Jon Morrish, member of the managing board of Heidelberg Materials and responsible for the Group area Europe, said: ‘Together with the Nobel Centre project, we aim to set a new standard for sustainable construction and pave the way for other future-oriented players. The collaboration enables us to combine the world of science and innovative solutions from our own sector, such as evoZero, in an exciting way.’

 

Heidelberg Materials say evoZero is the result of cutting-edge technology without compromising on strength or performance, which makes it an attractive choice for the Nobel Centre, which will be a house for science, culture, and dialogue. Built at Slussen on the northern waterfront of Södermalm island in the Swedish capital Stockholm, the Centre will offer a broad range of public activities including exhibitions, school programmes, lectures, and conversations about the major issues of the future and will be a place for Nobel Prize laureates, Stockholm residents, tourists, school children and their teachers.

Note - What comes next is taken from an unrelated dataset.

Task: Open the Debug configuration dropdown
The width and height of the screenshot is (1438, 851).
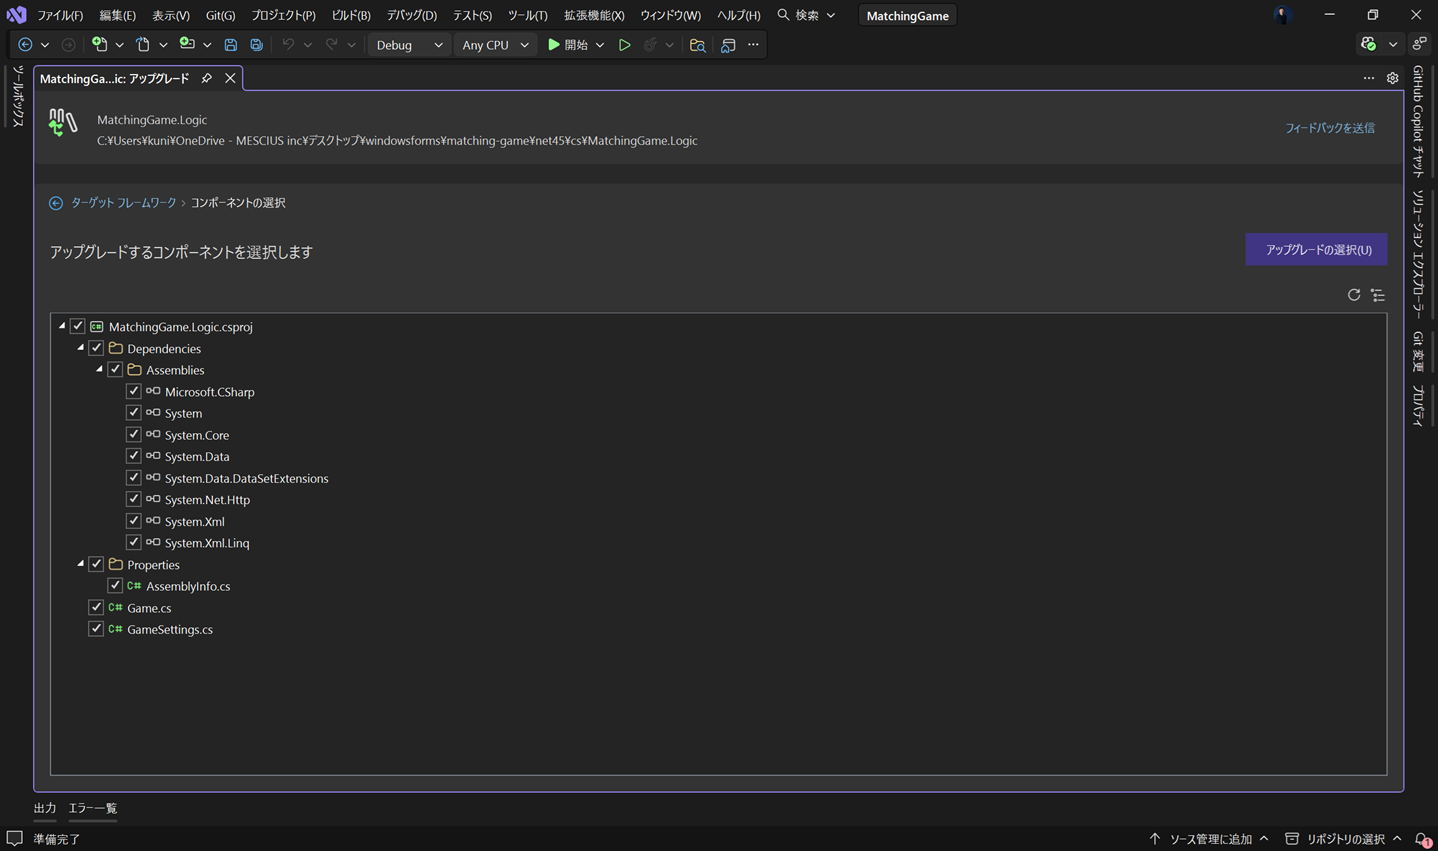Action: [409, 45]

Vidar Helgesen, executive director of the Nobel Foundation, said: ‘Science confirms again and again that the world is facing an acute climate and nature crisis. Several Nobel Prizes have been awarded both for highlighting this threat and for innovations to mitigate it. When we build a new house for science, culture, and dialogue in Stockholm, we want to act in keeping with science. The Nobel Centre Project is therefore seeking new solutions for material use and re-use to minimize climate impact.’

Solving the climate challenge has been Heidelberg Materials’ focus for many years, and in Brevik, Norway, the company is currently building the world’s first industrial-scale carbon capture facility at a cement plant. The facility will be mechanically complete by the end of 2024 and Heidelberg Materials say they will start supplying customers with evoZero products in 2025.